## [Your instructions]
The response must be made up of the lines in the entries below that contain "computer".

.....

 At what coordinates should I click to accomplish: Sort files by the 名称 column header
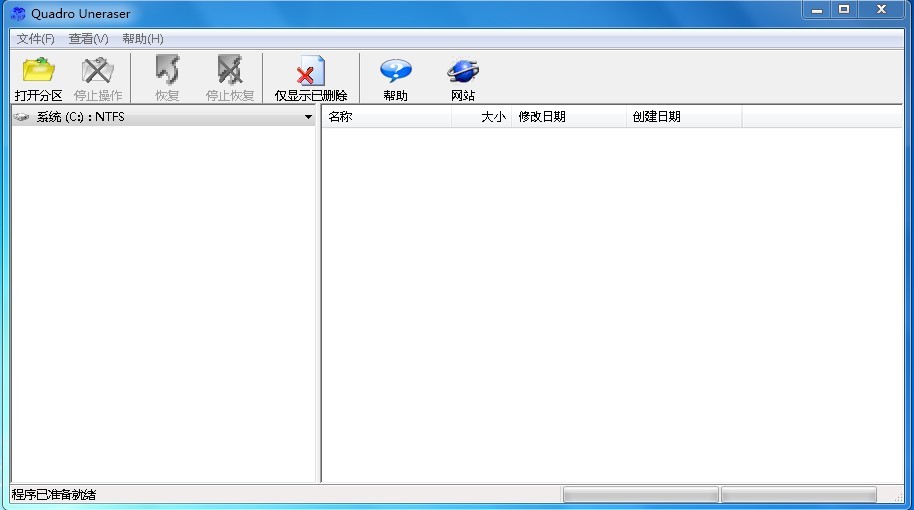point(386,117)
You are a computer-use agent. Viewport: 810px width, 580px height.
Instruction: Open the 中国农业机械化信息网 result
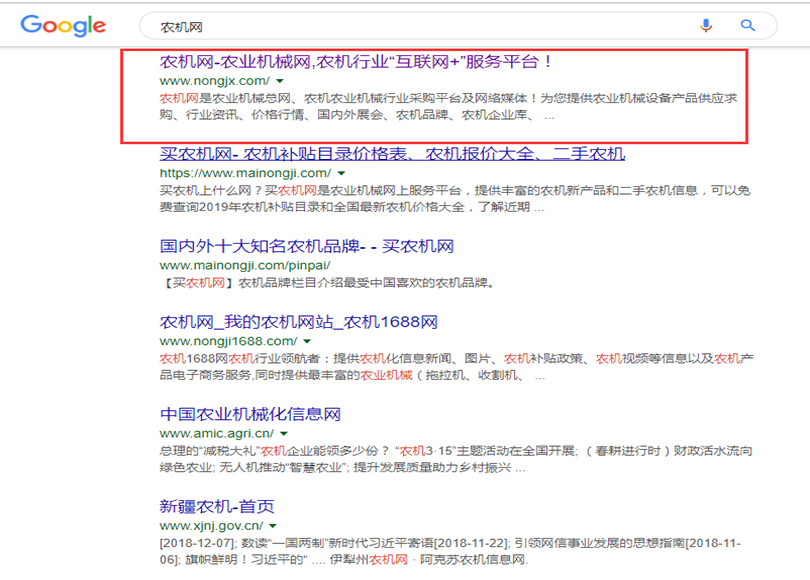click(x=251, y=414)
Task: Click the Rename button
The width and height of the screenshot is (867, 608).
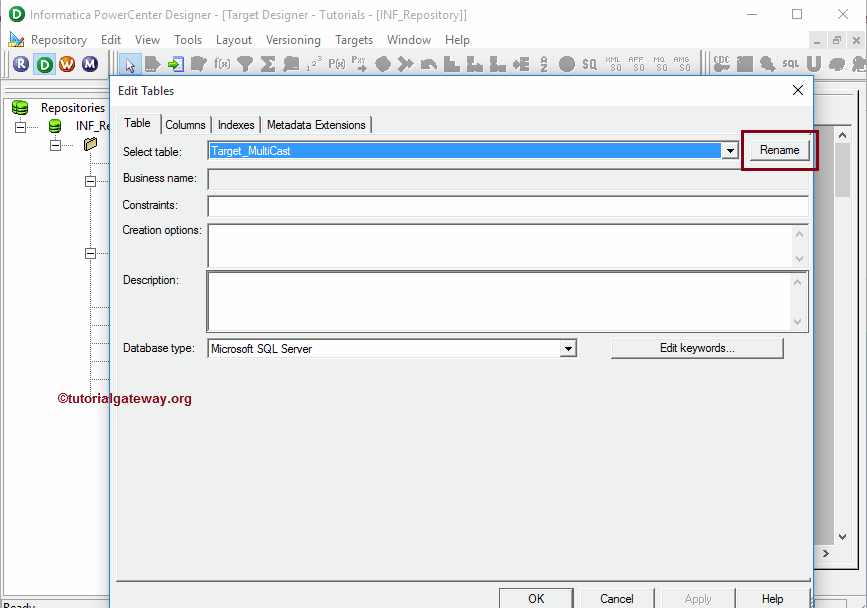Action: 779,149
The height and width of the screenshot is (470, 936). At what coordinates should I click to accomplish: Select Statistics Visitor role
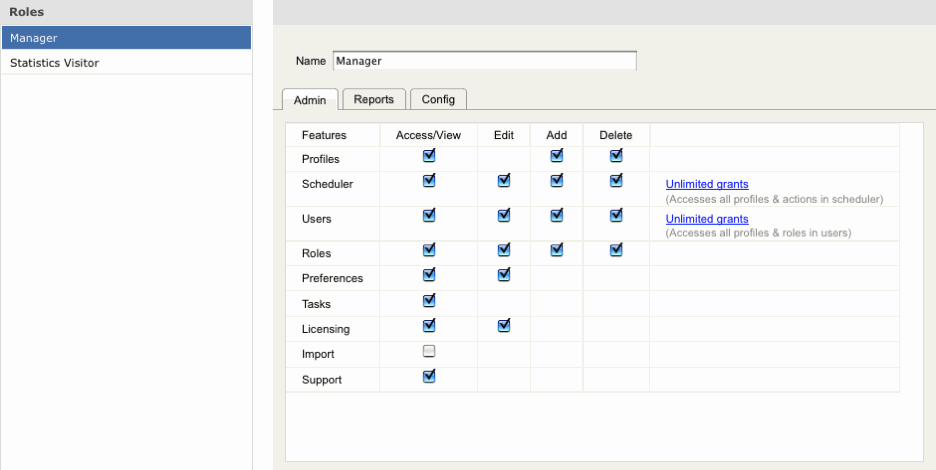[125, 63]
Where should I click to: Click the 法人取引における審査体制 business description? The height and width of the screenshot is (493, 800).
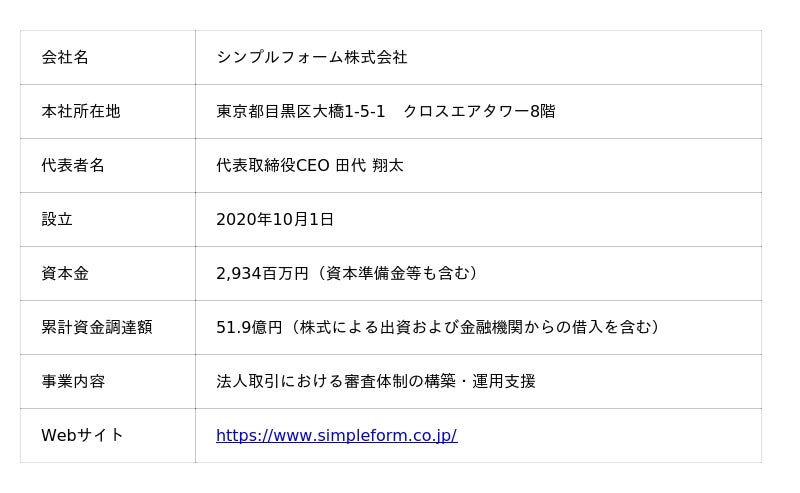click(320, 382)
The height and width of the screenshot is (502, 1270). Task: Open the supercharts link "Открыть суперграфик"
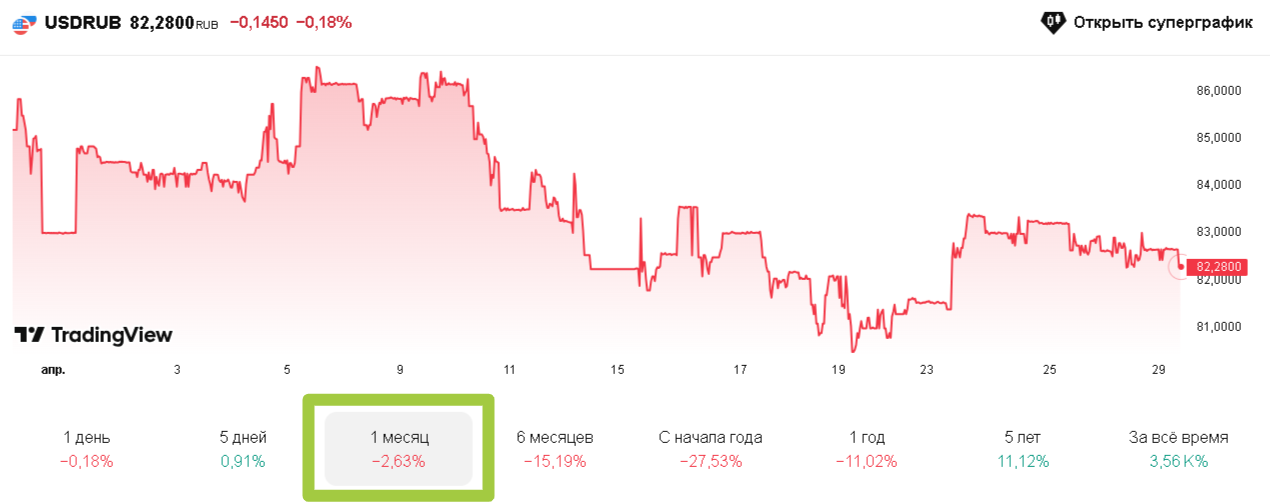click(1162, 22)
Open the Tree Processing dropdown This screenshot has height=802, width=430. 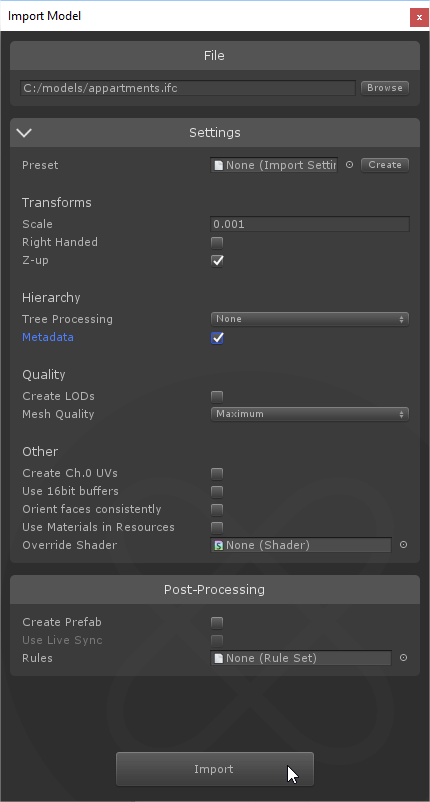tap(309, 319)
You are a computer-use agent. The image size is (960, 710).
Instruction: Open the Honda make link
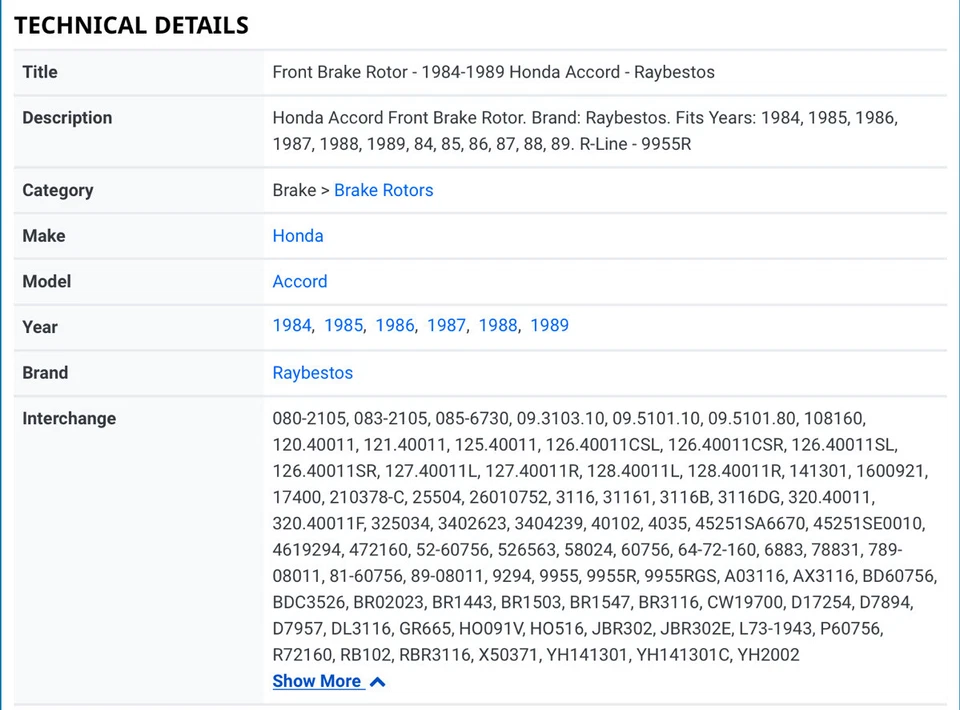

.....

## [Answer to this problem]
You are a computer-use agent. Viewport: 810px width, 580px height.
You are a computer-use agent. The image size is (960, 710).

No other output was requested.